TERLEPAS apapun alasannya, baik tersurat seperti yang termaktub dalam rilis FIFA yang dipublikasikan pada Rabu (29/3) lalu, begitu juga yang tersirat dan tersiar dalam berbagai perspektif yang telah sama-sama kita dengar, pastinya Indonesia gagal menjadi tuan rumah Piala Dunia U-20 sudah menjadi takdir.
Oleh karena itu, terlepas apapun dalih untuk membenarkan atas takdir itu, pastinya masyarakat dan insan sepak bola Indonesia telah menelan rasa kecewa yang teramat dalam.
Bayangan menonton tim papan atas dunia merumput di negeri sendiri akhirnya hanya menjadi mimpi yang entah sampai kapan menjadi kenyataan.
Jika kita yang hanya sekadar menjadi penonton saja begitu mendalam kekecewaannya, apalagi bagi para skuad timnas yang akhirnya dibubarkan pada Sabtu (1/4) lalu.
Jika kekecewaan kita yang bukan siapa-siapanya dari para pemain garuda muda itu masih belum terobati, apalagi bagi keluarganya, bagi tetangganya, bagi guru-gurunya, dan termasuk teman-temannya.
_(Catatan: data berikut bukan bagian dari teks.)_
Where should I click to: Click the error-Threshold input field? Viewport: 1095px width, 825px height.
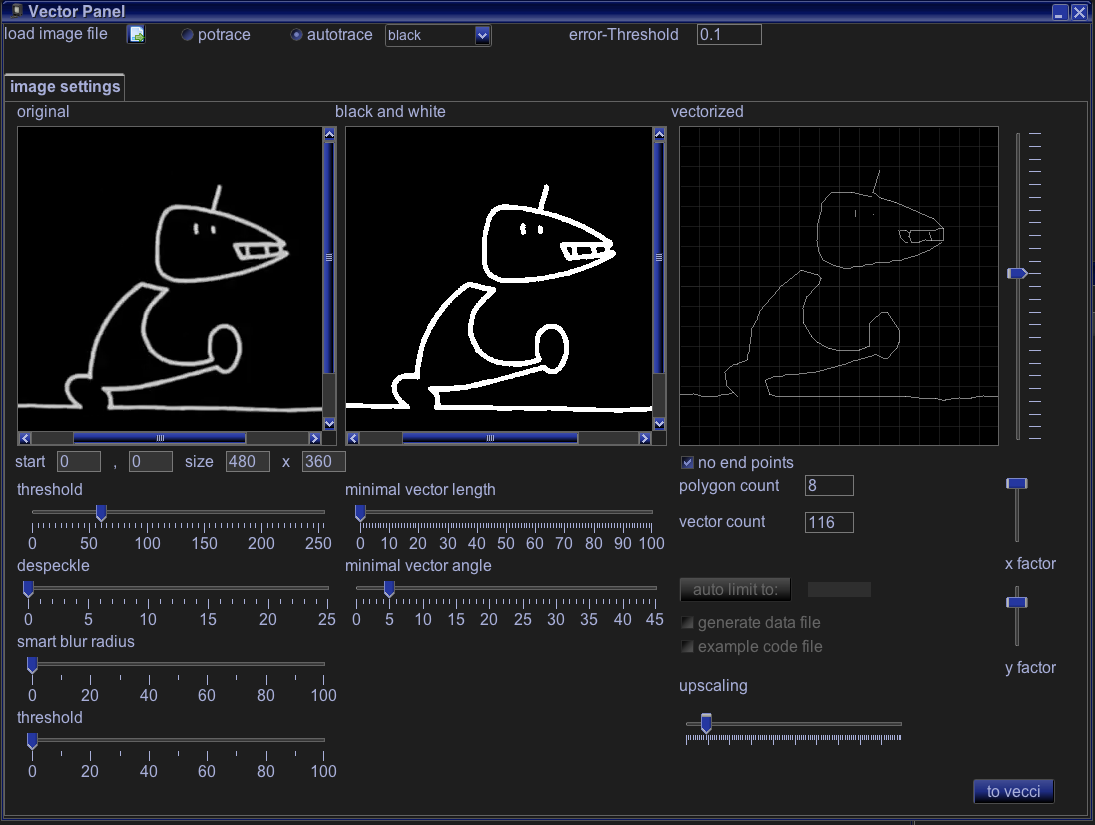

Mereka lebih sangat kecewa lagi.
Oleh karena itu, ketika takdir kegagalan sudah hadir, harus ada langkah agar kekecewaan itu tidak berlarut melahirkan ketidakpercayaan pada bangsa ini.
Lebih khusus lagi adalah supaya tidak larut kepada para pemain yang secara umur di antaranya masih berkategori anak-anak.
Dan, tentu selanjutnya yang jangan dilupakan adalah kepada puluhan juta anak Indonesia yang sedang bercita-cita mengharumkan nama bangsa melalui talentanya sebagai pemain sepak bola.
Juga kepada puluhan juta anak Indonesia lainnya yang sedang menatap asa untuk terus berprestasi di segala lini, sesuai dengan minat dan bakat yang mereka miliki.
Tragedi ‘kegagalan’ sepak bola yang telah terjadi ini sebaiknya dipandang secara komprehensif. Bukan hanya ujungnya saja yang kemudian kita terjemahkan dengan kegagalan-kegagalan atau kekalahan-kekalahan itu.
Konsep sederhananya adalah karena sepak bola tidak bisa dipisahkan dari peran (elite) negara, maka lihat saja dinamika yang hadir dalam perjalanan negara ini.
Salah satu hal yang sepertinya sulit untuk dibangun adalah semangat persatuan. Sungguh sangat benarlah ketika para pendiri bangsa ini merumuskan salah satu sila dasar negara terkait dengan persatuan.
Persatuan Indonesia adalah pesan betapa pentingnya meletakkan ego pribadi atau golongan untuk kemudian bergerak bersama melancarkan jalannya perjalanan bangsa sehingga terciptanya kesejahteraan dan keadilan sosial bagi seluruh masyarakat.
Per hari ini, apa yang kita lihat? Sepertinya masyarakat sudah sangat paham ritme yang hadir. Ketika pentas politik sudah berlalu, perihal bagi-bagi kekuasaan bukan lagi menjadi hal yang tabu.
Sebaliknya, ketika pentas politik mendekat, mereka yang tadinya saling bersama mulai berjauh-jauhan untuk saling berebut memenuhi hajatan masing-masing, yakni merebut kekuasaan lagi.